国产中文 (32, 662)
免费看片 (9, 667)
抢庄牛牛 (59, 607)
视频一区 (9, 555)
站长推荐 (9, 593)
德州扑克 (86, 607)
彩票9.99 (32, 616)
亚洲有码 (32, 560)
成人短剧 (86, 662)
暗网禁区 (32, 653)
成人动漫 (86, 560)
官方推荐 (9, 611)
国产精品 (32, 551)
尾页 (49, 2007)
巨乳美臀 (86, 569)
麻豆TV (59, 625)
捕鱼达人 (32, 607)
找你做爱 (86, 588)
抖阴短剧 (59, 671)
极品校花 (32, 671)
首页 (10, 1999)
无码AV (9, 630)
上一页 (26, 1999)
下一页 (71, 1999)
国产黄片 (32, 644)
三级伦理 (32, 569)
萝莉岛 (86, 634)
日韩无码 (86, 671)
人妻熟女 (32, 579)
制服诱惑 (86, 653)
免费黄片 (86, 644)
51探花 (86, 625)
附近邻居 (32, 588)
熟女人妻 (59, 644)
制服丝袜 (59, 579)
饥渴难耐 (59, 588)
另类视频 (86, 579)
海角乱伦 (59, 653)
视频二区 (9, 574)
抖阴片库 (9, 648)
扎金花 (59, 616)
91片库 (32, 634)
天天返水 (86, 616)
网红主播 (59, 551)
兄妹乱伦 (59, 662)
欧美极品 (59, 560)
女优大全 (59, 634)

**Work required:**
Could you reproduce every record exactly as shown above?

**Written solution:**
国产中文 (32, 662)
免费看片 (9, 667)
抢庄牛牛 (59, 607)
视频一区 (9, 555)
站长推荐 (9, 593)
德州扑克 (86, 607)
彩票9.99 (32, 616)
亚洲有码 (32, 560)
成人短剧 (86, 662)
暗网禁区 (32, 653)
成人动漫 (86, 560)
官方推荐 (9, 611)
国产精品 (32, 551)
尾页 (49, 2007)
巨乳美臀 (86, 569)
麻豆TV (59, 625)
捕鱼达人 (32, 607)
找你做爱 (86, 588)
抖阴短剧 (59, 671)
极品校花 (32, 671)
首页 (10, 1999)
无码AV (9, 630)
上一页 (26, 1999)
下一页 (71, 1999)
国产黄片 (32, 644)
三级伦理 (32, 569)
萝莉岛 (86, 634)
日韩无码 (86, 671)
人妻熟女 (32, 579)
制服诱惑 (86, 653)
免费黄片 (86, 644)
51探花 (86, 625)
附近邻居 (32, 588)
熟女人妻 (59, 644)
制服丝袜 (59, 579)
饥渴难耐 (59, 588)
另类视频 (86, 579)
海角乱伦 (59, 653)
视频二区 (9, 574)
抖阴片库 (9, 648)
扎金花 (59, 616)
91片库 (32, 634)
天天返水 (86, 616)
网红主播 (59, 551)
兄妹乱伦 (59, 662)
欧美极品 (59, 560)
女优大全 (59, 634)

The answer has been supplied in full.